*Exercise:* Print only the lines from the one with "Open the comments speech bubble icon" through the end of the data, exactly, and please omit pictures.

*Input for this task:*
[Start of section]

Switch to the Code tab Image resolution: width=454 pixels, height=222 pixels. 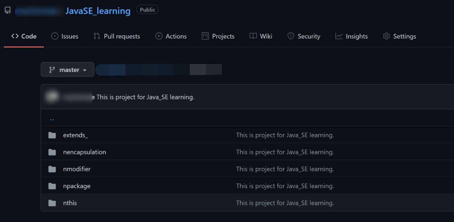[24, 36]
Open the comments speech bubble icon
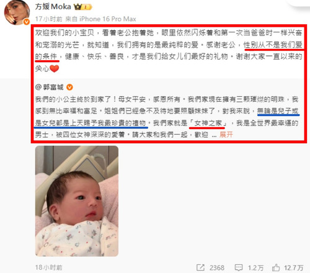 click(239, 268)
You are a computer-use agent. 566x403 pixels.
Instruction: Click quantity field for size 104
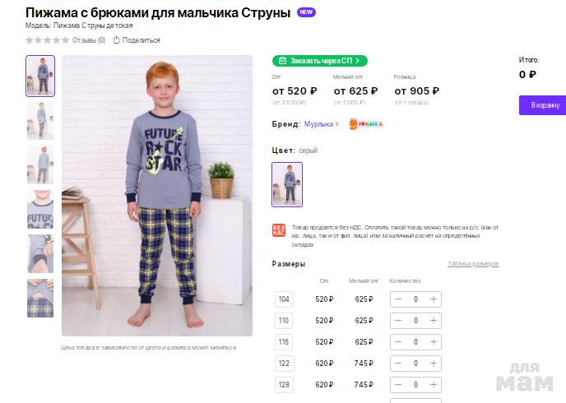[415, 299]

[End of section]

*Solution:*
Open the comments speech bubble icon
 click(239, 268)
You are a computer-use agent. 566x403 pixels.
Instruction: Click quantity field for size 104
[415, 299]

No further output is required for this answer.